Williams performances are keyed to student participation and study. As music department chairman W. Anthony Sheppard writes in the concert brochure: "Performing and experiencing live music is an essential element of a liberal arts education."
The most ambitious programs come from the Berkshire Symphony. Under director Ronald Feldman, the mixed student-professional orchestra opens its Williams season on Oct. 11 with a couple of rarities: an overture by John Knowles Paine, the all-but-forgotten American composer, and Sibelius' one-movement Symphony No. 7. Doris Stevenson will be the soloist in Beethoven's Piano Concerto No. 3.
In a Nov. 22 sequel, the orchestra will play Michael Torke's Olympics-inspired "Javelin" along with Ravel's "Tombeau de Couperin" and Brahms' Fourth Symphony. Two more programs will follow in the New Year.
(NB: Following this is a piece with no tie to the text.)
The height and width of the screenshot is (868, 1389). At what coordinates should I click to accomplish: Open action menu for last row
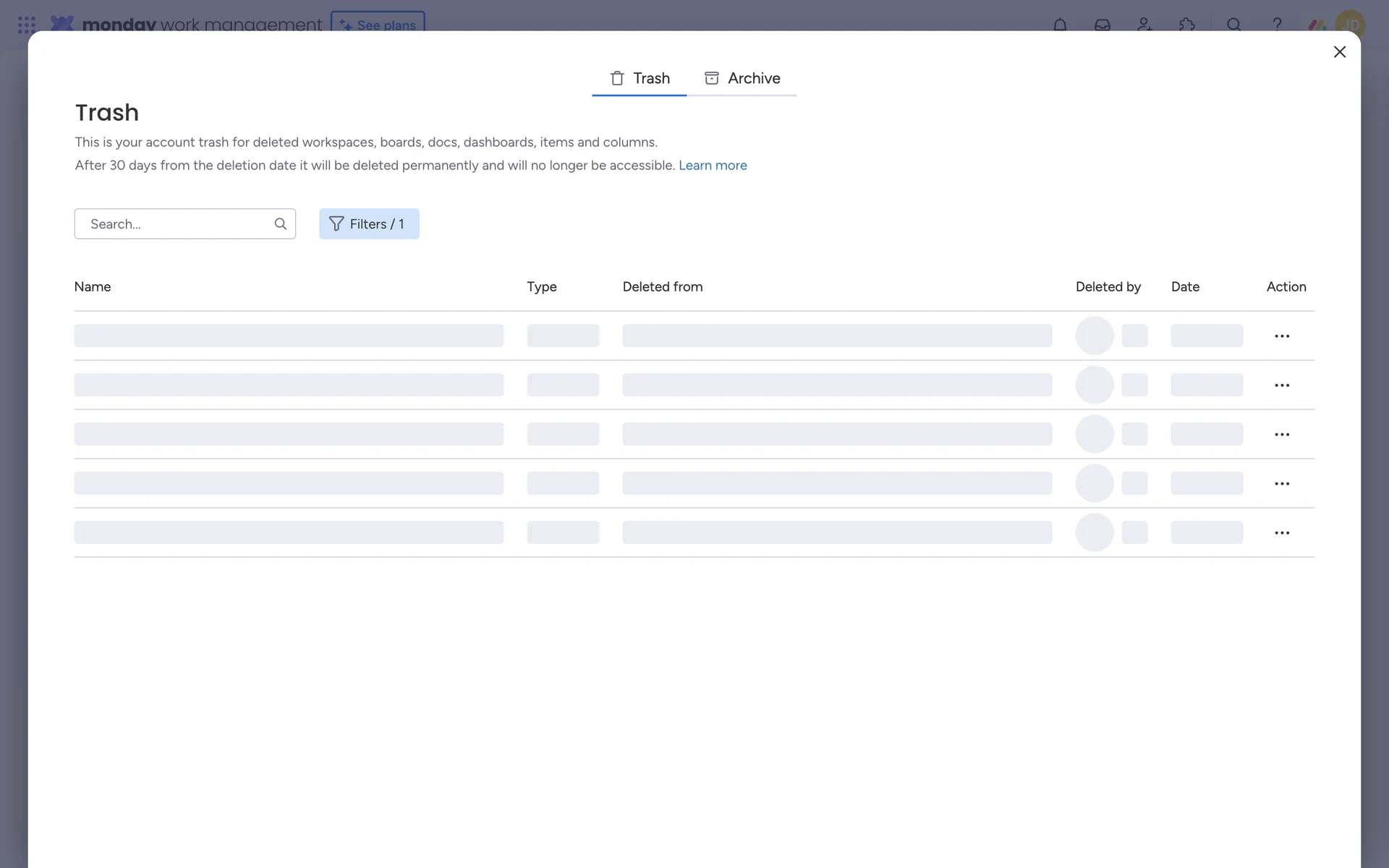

Guest conductors will replace Feldman, who will be on sabbatical.
Also at Williams, the mother-son team of violinist Miriam Fried and pianist Jonathan Biss will give a recital on Oct. 30, and the Momenta Quartet, a new-music group, will perform on Nov. 13. In honor of the Britten centennial, the Williams Chamber Players, who have already led off the season, will include his Phantasy Quartet for oboe and strings on an Oct. 10 program.
A celebration of Britten's choral music will take place on Oct. 20 when the Cantilena Chamber Choir, under director Andrea Goodman, devotes a full program to such pieces as his "Hymn to St. Cecilia" and "Hymn to the Virgin." Two children's choruses from the Pioneer Valley will join in.
Cantilena also plans a Christmas program of works by Poulenc and Russian composers on Dec. 15.
Miriam Fried makes another Berkshire appearance - this with her husband, violist Paul Biss -- in the leadoff concert of the Close Encounters with Music series on Oct. 19. The program, in which pianist Renana Gutman and cellist-director Yehuda Hanani also take part, offers piano quartets by Brahms, Beethoven and Paul Schoenfield. The Schoenfield piece is billed as a world premiere.
Close Encounters also lists violinist Vadim Gluzman and pianist Angela Yoffe in a holiday program on Dec. 21. Four more programs are scheduled in 2014.
Two one-off concerts of note: a resident artists string quintet at the Clark Art Institute on Nov. 17, and Berkshire Bach's annual New Year's Eve Bach bash (to be repeated on New Year's Day in Northampton).
The county's other choruses will raise their voices, and lest anyone forget, the four Met screenings are "Eugene Onegin" (Oct. 5), "The Nose" (Oct. 26), "Tosca" (Nov. 9) and "Falstaff" (Dec. 14). Showings take place at the Mahaiwe, Clark and Beacon Cinema, with encore performances at the Mahaiwe.